"Knowing, Voluntary, and Intelligent” for Whom? Language Access and Plea Bargains in Federal Court

Edited by Pranati Pradeep, Gabriel Hentschel, and Sofia Meinardus

Abstract

Plea bargaining resolves the vast majority of criminal prosecutions; yet defendants with limited English proficiency (LEP) frequently navigate this process without fully understanding the rights they waive. This problem persists not because the governing law fails to address it, but because the existing framework—including the Boykin comprehension requirement, Rule 11’s colloquy protections, Title VI’s language-access mandate, and the Court Interpreters Act’s competency standard—often proves insufficient at the moment when comprehension is most critical. An examination of the statutory history of federal language-access law, relevant doctrinal developments, and recent decisions readily demonstrates that the entire proceeding can unravel due to mistranslation. This Article argues that the current plea system fails to ensure waivers are “knowing, voluntary, and intelligent” for LEP defendants.
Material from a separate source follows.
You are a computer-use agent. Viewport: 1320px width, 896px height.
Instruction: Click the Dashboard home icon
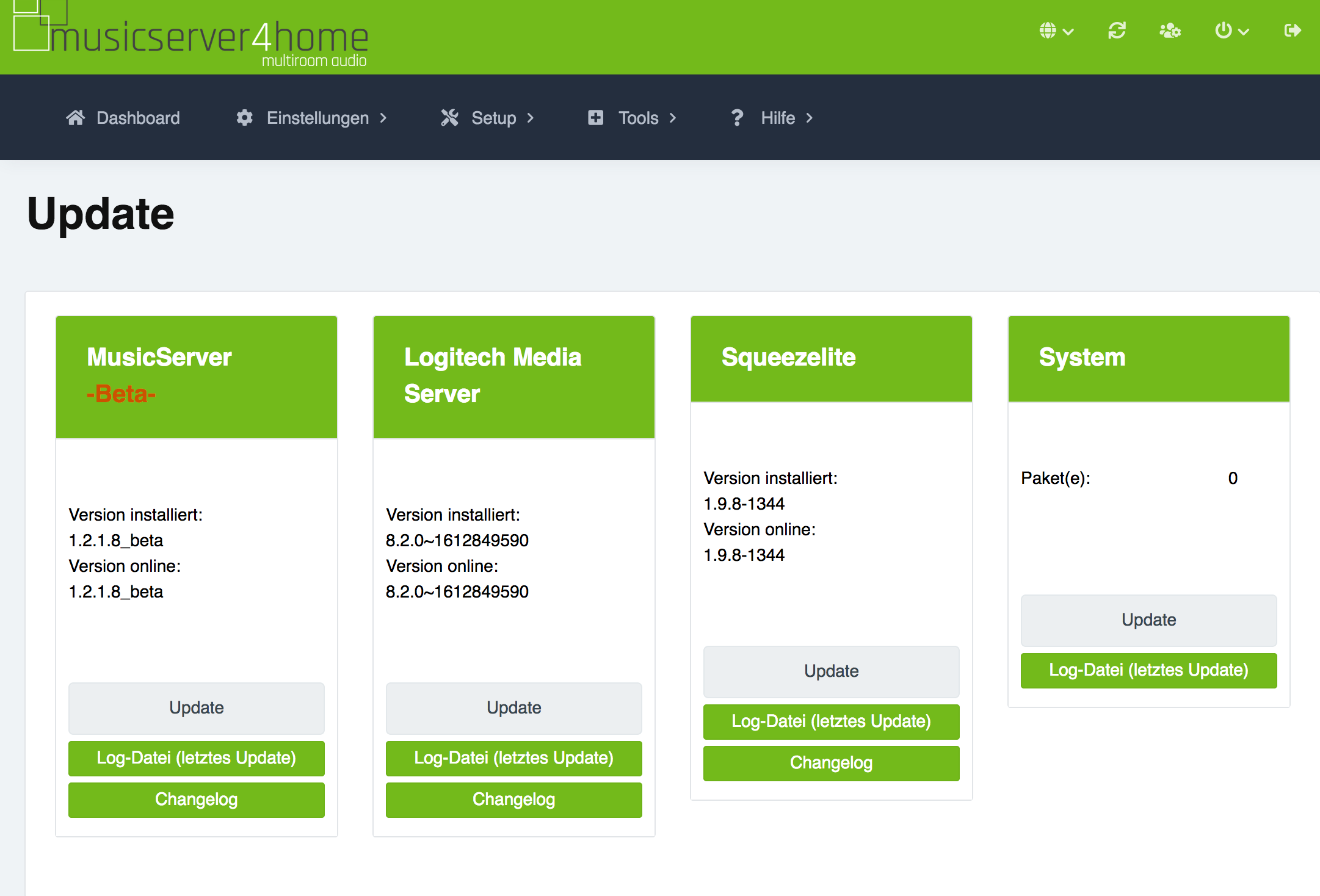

The paper proposes a plea-specific interpreter-certification regime administered by the Administrative Office of the U.S. Courts, as well as mandatory audio recordings of plea colloquies for subsequent accuracy review. These reforms provide a standardized method to satisfy constitutional comprehension requirements and reinforce that language access is a non-waivable component of federal criminal procedure.